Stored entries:
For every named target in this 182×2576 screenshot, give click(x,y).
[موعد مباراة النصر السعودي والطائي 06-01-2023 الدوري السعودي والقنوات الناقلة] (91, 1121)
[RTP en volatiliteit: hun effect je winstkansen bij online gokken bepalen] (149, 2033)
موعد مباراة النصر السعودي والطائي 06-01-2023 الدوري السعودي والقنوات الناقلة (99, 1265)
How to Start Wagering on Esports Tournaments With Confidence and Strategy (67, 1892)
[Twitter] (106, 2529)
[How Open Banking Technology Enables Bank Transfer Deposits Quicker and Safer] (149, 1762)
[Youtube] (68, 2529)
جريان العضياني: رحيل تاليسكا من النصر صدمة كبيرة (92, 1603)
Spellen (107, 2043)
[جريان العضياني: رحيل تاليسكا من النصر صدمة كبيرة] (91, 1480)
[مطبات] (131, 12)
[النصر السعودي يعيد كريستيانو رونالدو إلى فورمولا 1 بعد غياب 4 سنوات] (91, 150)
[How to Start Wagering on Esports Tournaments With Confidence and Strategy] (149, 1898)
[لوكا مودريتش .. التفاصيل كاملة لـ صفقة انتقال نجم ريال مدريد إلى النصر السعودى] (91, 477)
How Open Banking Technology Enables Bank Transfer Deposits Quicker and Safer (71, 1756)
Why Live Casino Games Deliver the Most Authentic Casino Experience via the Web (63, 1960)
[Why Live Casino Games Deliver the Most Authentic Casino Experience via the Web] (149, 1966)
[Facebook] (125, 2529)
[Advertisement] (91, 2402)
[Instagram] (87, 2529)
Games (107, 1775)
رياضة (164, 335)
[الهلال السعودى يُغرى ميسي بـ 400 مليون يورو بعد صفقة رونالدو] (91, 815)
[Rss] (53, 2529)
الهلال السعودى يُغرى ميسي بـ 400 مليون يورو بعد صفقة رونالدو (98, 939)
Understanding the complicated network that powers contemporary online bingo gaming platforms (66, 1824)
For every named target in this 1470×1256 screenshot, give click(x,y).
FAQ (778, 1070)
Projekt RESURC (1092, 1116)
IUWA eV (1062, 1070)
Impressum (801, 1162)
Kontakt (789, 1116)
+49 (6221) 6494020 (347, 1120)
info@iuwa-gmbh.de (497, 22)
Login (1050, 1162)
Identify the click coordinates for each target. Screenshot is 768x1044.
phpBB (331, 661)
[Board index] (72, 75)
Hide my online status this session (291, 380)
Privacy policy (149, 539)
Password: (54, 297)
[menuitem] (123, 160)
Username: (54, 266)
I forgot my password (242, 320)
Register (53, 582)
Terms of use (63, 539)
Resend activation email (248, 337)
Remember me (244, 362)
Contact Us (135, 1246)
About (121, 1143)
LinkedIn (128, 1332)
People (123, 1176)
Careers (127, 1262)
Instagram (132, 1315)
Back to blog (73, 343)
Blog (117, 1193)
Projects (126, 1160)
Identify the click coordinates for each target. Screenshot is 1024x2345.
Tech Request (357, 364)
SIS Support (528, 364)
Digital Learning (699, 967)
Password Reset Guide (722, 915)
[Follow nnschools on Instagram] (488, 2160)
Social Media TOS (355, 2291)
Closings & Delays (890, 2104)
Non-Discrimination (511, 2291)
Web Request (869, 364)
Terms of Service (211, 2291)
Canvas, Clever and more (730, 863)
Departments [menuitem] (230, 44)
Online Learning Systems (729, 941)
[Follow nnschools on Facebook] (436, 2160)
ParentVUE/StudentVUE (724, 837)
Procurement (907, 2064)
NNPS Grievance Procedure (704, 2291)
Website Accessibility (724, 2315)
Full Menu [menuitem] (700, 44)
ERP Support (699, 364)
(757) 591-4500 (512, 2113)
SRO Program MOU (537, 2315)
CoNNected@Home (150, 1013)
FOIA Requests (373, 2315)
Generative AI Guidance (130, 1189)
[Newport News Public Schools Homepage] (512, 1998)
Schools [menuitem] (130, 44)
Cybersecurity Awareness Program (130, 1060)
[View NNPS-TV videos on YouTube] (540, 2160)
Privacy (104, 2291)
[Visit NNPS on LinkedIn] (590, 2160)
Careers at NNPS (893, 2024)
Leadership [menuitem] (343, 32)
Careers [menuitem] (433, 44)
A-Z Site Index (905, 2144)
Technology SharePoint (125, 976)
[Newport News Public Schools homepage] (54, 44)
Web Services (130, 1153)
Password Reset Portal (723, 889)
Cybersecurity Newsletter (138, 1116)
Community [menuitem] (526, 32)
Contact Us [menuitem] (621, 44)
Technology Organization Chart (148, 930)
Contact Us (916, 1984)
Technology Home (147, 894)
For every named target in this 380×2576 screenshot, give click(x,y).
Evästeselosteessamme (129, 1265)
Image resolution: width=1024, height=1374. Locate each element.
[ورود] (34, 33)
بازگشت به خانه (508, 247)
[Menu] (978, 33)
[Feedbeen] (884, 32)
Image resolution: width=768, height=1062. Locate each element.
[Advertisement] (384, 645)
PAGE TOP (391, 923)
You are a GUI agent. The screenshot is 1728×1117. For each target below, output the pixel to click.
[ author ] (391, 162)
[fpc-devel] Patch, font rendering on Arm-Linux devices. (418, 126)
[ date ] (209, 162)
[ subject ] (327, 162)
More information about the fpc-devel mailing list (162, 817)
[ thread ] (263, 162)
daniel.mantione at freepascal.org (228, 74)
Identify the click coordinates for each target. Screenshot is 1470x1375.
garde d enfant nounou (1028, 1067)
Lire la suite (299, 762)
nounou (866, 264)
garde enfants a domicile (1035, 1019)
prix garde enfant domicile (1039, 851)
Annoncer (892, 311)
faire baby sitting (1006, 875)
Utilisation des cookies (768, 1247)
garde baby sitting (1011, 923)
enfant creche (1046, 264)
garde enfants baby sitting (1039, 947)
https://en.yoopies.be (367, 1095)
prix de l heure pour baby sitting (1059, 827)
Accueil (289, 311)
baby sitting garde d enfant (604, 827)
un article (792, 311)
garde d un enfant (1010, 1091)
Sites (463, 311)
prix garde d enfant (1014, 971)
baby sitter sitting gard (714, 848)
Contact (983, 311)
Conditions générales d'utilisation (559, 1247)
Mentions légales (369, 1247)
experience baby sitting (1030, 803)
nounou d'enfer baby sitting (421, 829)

PROBLEM DETAILS - The records above need to be written out once more, exactly.

FINAL ANSWER -
For every named target in this 182×2576 screenshot, give click(x,y).
[موعد مباراة النصر السعودي والطائي 06-01-2023 الدوري السعودي والقنوات الناقلة] (91, 1121)
[RTP en volatiliteit: hun effect je winstkansen bij online gokken bepalen] (149, 2033)
موعد مباراة النصر السعودي والطائي 06-01-2023 الدوري السعودي والقنوات الناقلة (99, 1265)
How to Start Wagering on Esports Tournaments With Confidence and Strategy (67, 1892)
[Twitter] (106, 2529)
[How Open Banking Technology Enables Bank Transfer Deposits Quicker and Safer] (149, 1762)
[Youtube] (68, 2529)
جريان العضياني: رحيل تاليسكا من النصر صدمة كبيرة (92, 1603)
Spellen (107, 2043)
[جريان العضياني: رحيل تاليسكا من النصر صدمة كبيرة] (91, 1480)
[مطبات] (131, 12)
[النصر السعودي يعيد كريستيانو رونالدو إلى فورمولا 1 بعد غياب 4 سنوات] (91, 150)
[How to Start Wagering on Esports Tournaments With Confidence and Strategy] (149, 1898)
[لوكا مودريتش .. التفاصيل كاملة لـ صفقة انتقال نجم ريال مدريد إلى النصر السعودى] (91, 477)
How Open Banking Technology Enables Bank Transfer Deposits Quicker and Safer (71, 1756)
Why Live Casino Games Deliver the Most Authentic Casino Experience via the Web (63, 1960)
[Why Live Casino Games Deliver the Most Authentic Casino Experience via the Web] (149, 1966)
[Facebook] (125, 2529)
[Advertisement] (91, 2402)
[Instagram] (87, 2529)
Games (107, 1775)
رياضة (164, 335)
[الهلال السعودى يُغرى ميسي بـ 400 مليون يورو بعد صفقة رونالدو] (91, 815)
[Rss] (53, 2529)
الهلال السعودى يُغرى ميسي بـ 400 مليون يورو بعد صفقة رونالدو (98, 939)
Understanding the complicated network that powers contemporary online bingo gaming platforms (66, 1824)
For every named target in this 1470×1256 screenshot, give click(x,y).
FAQ (778, 1070)
Projekt RESURC (1092, 1116)
IUWA eV (1062, 1070)
Impressum (801, 1162)
Kontakt (789, 1116)
+49 (6221) 6494020 (347, 1120)
info@iuwa-gmbh.de (497, 22)
Login (1050, 1162)
Identify the click coordinates for each target. Screenshot is 768x1044.
phpBB (331, 661)
[Board index] (72, 75)
Hide my online status this session (291, 380)
Privacy policy (149, 539)
Password: (54, 297)
[menuitem] (123, 160)
Username: (54, 266)
I forgot my password (242, 320)
Register (53, 582)
Terms of use (63, 539)
Resend activation email (248, 337)
Remember me (244, 362)
Contact Us (135, 1246)
About (121, 1143)
LinkedIn (128, 1332)
People (123, 1176)
Careers (127, 1262)
Instagram (132, 1315)
Back to blog (73, 343)
Blog (117, 1193)
Projects (126, 1160)
Identify the click coordinates for each target. Screenshot is 1024x2345.
Tech Request (357, 364)
SIS Support (528, 364)
Digital Learning (699, 967)
Password Reset Guide (722, 915)
[Follow nnschools on Instagram] (488, 2160)
Social Media TOS (355, 2291)
Closings & Delays (890, 2104)
Non-Discrimination (511, 2291)
Web Request (869, 364)
Terms of Service (211, 2291)
Canvas, Clever and more (730, 863)
Departments [menuitem] (230, 44)
Online Learning Systems (729, 941)
[Follow nnschools on Facebook] (436, 2160)
ParentVUE/StudentVUE (724, 837)
Procurement (907, 2064)
NNPS Grievance Procedure (704, 2291)
Website Accessibility (724, 2315)
Full Menu [menuitem] (700, 44)
ERP Support (699, 364)
(757) 591-4500 (512, 2113)
SRO Program MOU (537, 2315)
CoNNected@Home (150, 1013)
FOIA Requests (373, 2315)
Generative AI Guidance (130, 1189)
[Newport News Public Schools Homepage] (512, 1998)
Schools [menuitem] (130, 44)
Cybersecurity Awareness Program (130, 1060)
[View NNPS-TV videos on YouTube] (540, 2160)
Privacy (104, 2291)
[Visit NNPS on LinkedIn] (590, 2160)
Careers at NNPS (893, 2024)
Leadership [menuitem] (343, 32)
Careers [menuitem] (433, 44)
A-Z Site Index (905, 2144)
Technology SharePoint (125, 976)
[Newport News Public Schools homepage] (54, 44)
Web Services (130, 1153)
Password Reset Portal (723, 889)
Cybersecurity Newsletter (138, 1116)
Community [menuitem] (526, 32)
Contact Us [menuitem] (621, 44)
Technology Organization Chart (148, 930)
Contact Us (916, 1984)
Technology Home (147, 894)
For every named target in this 380×2576 screenshot, give click(x,y).
Evästeselosteessamme (129, 1265)
Image resolution: width=1024, height=1374. Locate each element.
[ورود] (34, 33)
بازگشت به خانه (508, 247)
[Menu] (978, 33)
[Feedbeen] (884, 32)
Image resolution: width=768, height=1062. Locate each element.
[Advertisement] (384, 645)
PAGE TOP (391, 923)
You are a GUI agent. The screenshot is 1728×1117. For each target below, output the pixel to click.
[ author ] (391, 162)
[fpc-devel] Patch, font rendering on Arm-Linux devices. (418, 126)
[ date ] (209, 162)
[ subject ] (327, 162)
More information about the fpc-devel mailing list (162, 817)
[ thread ] (263, 162)
daniel.mantione at freepascal.org (228, 74)
Identify the click coordinates for each target. Screenshot is 1470x1375.
garde d enfant nounou (1028, 1067)
Lire la suite (299, 762)
nounou (866, 264)
garde enfants a domicile (1035, 1019)
prix garde enfant domicile (1039, 851)
Annoncer (892, 311)
faire baby sitting (1006, 875)
Utilisation des cookies (768, 1247)
garde baby sitting (1011, 923)
enfant creche (1046, 264)
garde enfants baby sitting (1039, 947)
https://en.yoopies.be (367, 1095)
prix de l heure pour baby sitting (1059, 827)
Accueil (289, 311)
baby sitting garde d enfant (604, 827)
un article (792, 311)
garde d un enfant (1010, 1091)
Sites (463, 311)
prix garde d enfant (1014, 971)
baby sitter sitting gard (714, 848)
Contact (983, 311)
Conditions générales d'utilisation (559, 1247)
Mentions légales (369, 1247)
experience baby sitting (1030, 803)
nounou d'enfer baby sitting (421, 829)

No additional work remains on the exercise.